What is it with children and their inability to sit still? In fact, treatment not even just sitting still, but bending and flopping their bodies in to positions that a contortionist would envy, particularly whilst at a table in a restaurant, or in the waiting room of the doctors surgery or on a train? They seem perfectly capable of sitting in one spot when armed with an iPad, DS, a parents phone or some other gadget that they can zone into, but sitting still and nicely in one place without this equipment is nigh on impossible. Take last week, out for lunch, lovely little booth, big enough for six never mind just us four, and yet Super Daddy and I end up hanging off the edge whilst the Princess and the Monster wriggle and wiggle and bend and flop for Scotland. Despite the ticking off they each got on numerous occasions their little bodies still twisted and manoeuvred into unimaginable positions. Under the table, bent right backwards, head flopping on the table, back under the table, hanging over the back of the booth, bounce, bounce, bounce.

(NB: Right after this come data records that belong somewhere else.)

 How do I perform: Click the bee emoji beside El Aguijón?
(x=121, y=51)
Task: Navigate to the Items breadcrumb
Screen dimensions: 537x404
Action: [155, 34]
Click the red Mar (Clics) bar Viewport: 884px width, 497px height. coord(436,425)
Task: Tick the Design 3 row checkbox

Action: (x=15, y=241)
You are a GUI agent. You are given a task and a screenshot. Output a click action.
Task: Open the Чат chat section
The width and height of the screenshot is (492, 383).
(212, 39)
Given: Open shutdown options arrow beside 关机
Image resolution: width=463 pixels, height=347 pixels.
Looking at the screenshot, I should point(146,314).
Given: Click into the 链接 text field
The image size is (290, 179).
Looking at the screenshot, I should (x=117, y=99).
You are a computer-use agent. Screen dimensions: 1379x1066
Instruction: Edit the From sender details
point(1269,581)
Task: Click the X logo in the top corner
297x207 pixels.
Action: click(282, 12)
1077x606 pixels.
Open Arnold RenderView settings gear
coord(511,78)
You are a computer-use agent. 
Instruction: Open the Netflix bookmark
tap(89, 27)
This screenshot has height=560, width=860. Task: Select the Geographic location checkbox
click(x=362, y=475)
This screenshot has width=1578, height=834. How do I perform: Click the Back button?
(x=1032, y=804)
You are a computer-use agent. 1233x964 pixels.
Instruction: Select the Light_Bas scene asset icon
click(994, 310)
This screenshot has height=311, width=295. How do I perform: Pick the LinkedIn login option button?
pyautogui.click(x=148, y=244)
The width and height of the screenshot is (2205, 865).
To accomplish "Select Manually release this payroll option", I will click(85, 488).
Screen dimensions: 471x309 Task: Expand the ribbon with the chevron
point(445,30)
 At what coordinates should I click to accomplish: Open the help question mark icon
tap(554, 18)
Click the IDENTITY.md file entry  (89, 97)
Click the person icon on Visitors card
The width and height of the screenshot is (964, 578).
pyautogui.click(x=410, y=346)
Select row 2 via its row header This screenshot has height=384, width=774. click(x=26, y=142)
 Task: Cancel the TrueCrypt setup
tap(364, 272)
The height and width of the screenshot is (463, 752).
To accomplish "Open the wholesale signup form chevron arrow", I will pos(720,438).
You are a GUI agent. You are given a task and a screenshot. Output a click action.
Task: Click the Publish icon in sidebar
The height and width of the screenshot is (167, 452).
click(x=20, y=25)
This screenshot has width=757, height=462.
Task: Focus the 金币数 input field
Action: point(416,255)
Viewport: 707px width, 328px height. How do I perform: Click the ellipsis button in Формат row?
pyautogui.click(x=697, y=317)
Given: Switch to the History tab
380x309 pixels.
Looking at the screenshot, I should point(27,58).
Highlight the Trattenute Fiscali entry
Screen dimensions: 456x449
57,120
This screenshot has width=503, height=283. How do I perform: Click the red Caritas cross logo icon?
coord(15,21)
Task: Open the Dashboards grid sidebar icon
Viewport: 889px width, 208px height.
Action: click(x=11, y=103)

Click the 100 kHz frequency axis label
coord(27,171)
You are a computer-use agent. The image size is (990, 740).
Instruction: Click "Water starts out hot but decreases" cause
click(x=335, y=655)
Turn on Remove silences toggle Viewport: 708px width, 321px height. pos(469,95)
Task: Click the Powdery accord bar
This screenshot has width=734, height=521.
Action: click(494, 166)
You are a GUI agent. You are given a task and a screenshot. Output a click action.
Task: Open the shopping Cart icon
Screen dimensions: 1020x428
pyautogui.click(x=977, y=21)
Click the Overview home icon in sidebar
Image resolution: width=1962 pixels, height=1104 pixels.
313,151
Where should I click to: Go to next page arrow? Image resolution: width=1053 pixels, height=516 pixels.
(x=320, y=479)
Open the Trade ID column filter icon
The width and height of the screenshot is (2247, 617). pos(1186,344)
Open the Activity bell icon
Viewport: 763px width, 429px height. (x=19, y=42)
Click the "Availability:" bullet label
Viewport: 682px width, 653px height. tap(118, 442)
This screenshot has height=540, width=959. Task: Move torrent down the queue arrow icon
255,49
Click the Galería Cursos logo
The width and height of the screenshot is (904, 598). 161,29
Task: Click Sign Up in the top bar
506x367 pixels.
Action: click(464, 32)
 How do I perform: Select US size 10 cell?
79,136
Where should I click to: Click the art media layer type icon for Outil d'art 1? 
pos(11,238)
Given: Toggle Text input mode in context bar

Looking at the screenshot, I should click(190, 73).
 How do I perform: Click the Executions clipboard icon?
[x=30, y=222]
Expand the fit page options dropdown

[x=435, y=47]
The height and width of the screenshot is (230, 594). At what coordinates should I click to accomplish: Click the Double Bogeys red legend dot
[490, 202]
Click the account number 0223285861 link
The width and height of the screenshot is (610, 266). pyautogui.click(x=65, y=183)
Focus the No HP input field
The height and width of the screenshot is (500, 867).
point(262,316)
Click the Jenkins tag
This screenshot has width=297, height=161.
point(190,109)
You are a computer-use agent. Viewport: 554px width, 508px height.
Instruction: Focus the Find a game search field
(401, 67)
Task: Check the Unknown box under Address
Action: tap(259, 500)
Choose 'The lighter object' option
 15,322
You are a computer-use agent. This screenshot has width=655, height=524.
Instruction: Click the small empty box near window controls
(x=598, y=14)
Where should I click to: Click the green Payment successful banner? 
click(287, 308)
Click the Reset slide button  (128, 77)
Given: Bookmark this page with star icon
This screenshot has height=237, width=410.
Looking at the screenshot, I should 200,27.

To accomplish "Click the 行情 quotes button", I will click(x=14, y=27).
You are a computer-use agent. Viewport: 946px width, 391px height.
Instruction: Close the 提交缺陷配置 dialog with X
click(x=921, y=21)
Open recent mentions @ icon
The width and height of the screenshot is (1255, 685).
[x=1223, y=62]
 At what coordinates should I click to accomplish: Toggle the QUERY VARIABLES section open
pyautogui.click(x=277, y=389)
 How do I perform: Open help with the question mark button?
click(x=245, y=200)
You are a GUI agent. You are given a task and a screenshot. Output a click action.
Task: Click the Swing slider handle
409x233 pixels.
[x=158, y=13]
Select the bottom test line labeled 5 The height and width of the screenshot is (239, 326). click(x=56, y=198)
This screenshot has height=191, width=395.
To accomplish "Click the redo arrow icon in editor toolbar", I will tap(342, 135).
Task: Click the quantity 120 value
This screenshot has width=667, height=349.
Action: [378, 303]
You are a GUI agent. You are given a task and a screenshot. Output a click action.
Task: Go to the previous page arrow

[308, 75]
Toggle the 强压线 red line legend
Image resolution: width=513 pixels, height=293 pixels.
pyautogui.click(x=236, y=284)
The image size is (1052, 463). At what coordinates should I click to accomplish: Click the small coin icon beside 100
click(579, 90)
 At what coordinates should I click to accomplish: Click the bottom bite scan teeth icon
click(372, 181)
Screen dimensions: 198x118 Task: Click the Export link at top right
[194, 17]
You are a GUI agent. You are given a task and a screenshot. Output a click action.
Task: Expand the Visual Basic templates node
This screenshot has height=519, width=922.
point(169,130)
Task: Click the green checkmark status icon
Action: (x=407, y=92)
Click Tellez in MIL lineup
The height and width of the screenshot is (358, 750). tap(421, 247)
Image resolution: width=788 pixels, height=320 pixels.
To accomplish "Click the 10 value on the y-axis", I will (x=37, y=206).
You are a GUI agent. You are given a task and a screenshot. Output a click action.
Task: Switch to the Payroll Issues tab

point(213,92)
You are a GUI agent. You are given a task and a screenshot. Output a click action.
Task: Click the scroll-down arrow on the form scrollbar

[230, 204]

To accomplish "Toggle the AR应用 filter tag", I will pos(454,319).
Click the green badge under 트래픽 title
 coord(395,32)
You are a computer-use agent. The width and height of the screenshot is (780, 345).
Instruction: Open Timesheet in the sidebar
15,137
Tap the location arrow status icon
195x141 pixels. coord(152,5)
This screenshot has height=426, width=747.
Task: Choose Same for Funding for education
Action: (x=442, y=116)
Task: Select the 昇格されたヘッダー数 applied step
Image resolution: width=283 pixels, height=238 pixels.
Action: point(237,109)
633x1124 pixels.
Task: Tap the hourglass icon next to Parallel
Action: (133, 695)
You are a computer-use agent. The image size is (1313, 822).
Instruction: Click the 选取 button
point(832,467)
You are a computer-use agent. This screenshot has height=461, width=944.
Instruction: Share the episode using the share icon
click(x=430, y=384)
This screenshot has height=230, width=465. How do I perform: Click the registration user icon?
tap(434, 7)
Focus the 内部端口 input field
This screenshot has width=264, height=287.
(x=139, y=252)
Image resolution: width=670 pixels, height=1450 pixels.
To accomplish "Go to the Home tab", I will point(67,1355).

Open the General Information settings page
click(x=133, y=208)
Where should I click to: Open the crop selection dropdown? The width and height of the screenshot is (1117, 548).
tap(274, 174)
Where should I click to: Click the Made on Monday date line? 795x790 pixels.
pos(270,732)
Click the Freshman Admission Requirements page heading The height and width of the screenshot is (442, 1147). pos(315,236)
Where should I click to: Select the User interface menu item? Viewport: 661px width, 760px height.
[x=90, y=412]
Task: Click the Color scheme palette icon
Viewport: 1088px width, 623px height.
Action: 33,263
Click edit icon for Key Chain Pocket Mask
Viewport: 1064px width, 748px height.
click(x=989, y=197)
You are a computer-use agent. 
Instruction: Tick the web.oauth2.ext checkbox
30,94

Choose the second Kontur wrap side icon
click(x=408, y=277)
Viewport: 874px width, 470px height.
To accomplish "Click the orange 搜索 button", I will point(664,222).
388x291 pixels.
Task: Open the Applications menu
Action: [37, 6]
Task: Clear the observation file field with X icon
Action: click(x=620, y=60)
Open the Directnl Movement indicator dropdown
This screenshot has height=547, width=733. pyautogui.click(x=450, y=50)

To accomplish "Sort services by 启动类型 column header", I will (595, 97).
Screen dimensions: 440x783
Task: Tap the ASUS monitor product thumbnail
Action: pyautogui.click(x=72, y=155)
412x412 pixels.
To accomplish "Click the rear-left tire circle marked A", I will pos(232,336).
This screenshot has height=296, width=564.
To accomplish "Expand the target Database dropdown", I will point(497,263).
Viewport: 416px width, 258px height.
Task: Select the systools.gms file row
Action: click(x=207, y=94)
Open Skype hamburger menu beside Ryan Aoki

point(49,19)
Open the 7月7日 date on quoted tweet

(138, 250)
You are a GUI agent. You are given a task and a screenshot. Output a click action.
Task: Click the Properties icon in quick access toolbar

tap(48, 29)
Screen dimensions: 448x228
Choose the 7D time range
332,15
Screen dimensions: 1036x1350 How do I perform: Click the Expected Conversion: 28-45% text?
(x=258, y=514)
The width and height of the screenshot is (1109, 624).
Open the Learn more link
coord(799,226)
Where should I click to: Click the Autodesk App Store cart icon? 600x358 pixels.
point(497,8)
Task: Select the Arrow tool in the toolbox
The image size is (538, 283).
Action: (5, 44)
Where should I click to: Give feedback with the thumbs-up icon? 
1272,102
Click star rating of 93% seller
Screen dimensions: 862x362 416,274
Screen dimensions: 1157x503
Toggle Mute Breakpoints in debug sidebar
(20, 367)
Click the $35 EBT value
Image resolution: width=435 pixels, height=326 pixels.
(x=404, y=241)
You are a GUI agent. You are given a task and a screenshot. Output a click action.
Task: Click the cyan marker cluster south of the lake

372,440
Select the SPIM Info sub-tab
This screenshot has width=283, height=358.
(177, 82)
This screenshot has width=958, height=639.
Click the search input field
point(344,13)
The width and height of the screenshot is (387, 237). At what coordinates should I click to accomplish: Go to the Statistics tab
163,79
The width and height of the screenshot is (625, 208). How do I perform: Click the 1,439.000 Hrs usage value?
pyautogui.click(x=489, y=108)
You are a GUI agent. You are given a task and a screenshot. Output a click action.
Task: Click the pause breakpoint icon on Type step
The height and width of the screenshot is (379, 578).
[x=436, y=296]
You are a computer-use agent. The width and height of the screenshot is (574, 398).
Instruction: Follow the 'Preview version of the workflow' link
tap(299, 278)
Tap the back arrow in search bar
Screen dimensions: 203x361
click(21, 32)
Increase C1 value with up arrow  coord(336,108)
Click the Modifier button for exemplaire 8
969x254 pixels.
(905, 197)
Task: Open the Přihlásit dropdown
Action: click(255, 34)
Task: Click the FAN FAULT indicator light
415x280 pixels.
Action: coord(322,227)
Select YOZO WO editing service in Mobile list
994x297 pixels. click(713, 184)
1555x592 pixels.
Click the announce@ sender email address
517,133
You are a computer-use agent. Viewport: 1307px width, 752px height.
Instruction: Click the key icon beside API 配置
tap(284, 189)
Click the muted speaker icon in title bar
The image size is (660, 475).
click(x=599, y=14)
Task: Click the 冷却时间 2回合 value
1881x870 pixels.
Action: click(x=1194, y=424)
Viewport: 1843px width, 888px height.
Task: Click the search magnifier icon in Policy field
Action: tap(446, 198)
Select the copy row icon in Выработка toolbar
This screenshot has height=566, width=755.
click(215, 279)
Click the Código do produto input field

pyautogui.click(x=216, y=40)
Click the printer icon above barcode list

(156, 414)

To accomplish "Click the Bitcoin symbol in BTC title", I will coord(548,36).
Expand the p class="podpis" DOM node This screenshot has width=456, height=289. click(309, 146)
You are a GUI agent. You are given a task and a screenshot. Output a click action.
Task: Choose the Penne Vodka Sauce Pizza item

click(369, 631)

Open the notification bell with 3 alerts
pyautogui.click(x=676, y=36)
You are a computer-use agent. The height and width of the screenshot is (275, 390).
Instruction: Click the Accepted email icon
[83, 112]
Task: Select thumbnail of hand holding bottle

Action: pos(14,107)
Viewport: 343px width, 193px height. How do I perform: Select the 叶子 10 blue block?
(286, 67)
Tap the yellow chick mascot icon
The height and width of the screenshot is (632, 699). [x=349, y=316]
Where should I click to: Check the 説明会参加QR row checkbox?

At one point, I turned to ask the monster what drink he would like, turned back and told the waitress and when I turned back to the monster immediately afterwards, he had in some stealth move taken his blue stripy welly boot off his foot and put it on his hand like a puppet and was waving it round his head like a helicopter propeller.

It’s not that mine are badly behaved and can’t take a telling (well, in part it is!) I took a look around the restaurant at lunch; one small boy was continually stabbing his dad in the thigh with his foam pirate sword whilst his dad continued to engage with the waiter about how delicious their meal was what swatting his sons arm away like an annoying fly. A beautifully face painted butterfly girl, had a slight bounce going on which lasted for the duration of our meal.
Could you imagine if grownups adopter a similar style? Enquiring about the time of the next train whilst sliding to the left, then the right followed by a mini pirouette; ordering the soup of the day and a Brie and bacon Panini whilst slipping under the restaurant table like a cut out paper doll gliding to the floor. Imagine the dentists’ waiting room, grown men bouncing on their seats with their shoes on their hands, old ladies sitting backwards on their seats and lassoing their hand bags round their heads?

Yet the little people get away with it.